Your goal — Update the benchmark page from "Test the boundaries" to "multimodal AI systems.", changing "red-teaming" to "adversarial testing".

───── Selected text ─────

AI Safety Benchmark
TheJudgementDay

Test the boundaries where AI fails to act, or acts when it shouldn't.

Overview
AIM Intelligence is soliciting scenario contributions for THE JUDGMENT DAY (Benchmarking Unsafe Action and Inaction in Multimodal AI Agents), an upcoming red-teaming competition evaluating safety decision-making in frontier multimodal AI systems.
The Judgment Day targets two complementary failure modes:
- Track 1: Unsafe Action — Models take harmful actions they should refuse
- Track 2: Unsafe Inaction — Models fail to act when action is required
We are collecting scenarios from the community to build a diverse, challenging evaluation suite. Selected scenarios receive a $50 reward.
Questions? Contact:
dasol.choi@aim-intelligence.comHow Contributions Will Be Used
- Competition: Selected scenarios will be used in the official Judgment Day competition
- Benchmark: Scenarios will be released as part of a public AI safety benchmark
- Research: Scenarios may be included in academic publications
Credit policy:
- Contributors will be acknowledged in the "Scenario Contributors" section of any resulting publications
- Each scenario in the released benchmark will include contributor attribution (name and optional affiliation)

───── Extracted data ─────

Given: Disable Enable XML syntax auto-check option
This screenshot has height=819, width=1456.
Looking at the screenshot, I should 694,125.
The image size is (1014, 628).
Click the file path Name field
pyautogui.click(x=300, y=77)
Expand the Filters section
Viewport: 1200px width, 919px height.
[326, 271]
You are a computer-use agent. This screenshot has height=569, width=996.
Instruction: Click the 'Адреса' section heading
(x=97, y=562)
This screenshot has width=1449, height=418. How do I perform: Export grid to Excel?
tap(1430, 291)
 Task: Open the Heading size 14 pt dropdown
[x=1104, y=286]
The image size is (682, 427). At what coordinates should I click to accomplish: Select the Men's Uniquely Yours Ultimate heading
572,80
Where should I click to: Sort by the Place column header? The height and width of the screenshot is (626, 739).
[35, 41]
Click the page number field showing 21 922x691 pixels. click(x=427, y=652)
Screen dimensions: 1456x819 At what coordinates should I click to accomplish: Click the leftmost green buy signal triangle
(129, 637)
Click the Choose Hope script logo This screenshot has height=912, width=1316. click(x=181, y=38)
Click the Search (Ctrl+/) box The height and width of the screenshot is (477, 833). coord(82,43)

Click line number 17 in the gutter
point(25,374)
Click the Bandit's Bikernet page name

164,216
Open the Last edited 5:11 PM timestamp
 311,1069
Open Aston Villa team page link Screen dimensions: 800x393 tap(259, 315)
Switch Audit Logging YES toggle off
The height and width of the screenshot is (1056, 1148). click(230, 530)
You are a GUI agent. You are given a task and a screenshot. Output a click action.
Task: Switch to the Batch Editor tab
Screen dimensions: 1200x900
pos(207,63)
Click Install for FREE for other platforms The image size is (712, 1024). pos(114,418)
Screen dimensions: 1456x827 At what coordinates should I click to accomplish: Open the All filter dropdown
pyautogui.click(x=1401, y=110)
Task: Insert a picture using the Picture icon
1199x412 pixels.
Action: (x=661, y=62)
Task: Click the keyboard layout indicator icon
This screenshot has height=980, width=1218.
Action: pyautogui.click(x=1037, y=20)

─────

The response —
Test the boundaries where AI fails to act, or acts when it shouldn't.

Overview
AIM Intelligence is soliciting scenario contributions for THE JUDGMENT DAY (Benchmarking Unsafe Action and Inaction in Multimodal AI Agents), an upcoming adversarial testing competition evaluating safety decision-making in frontier multimodal AI systems.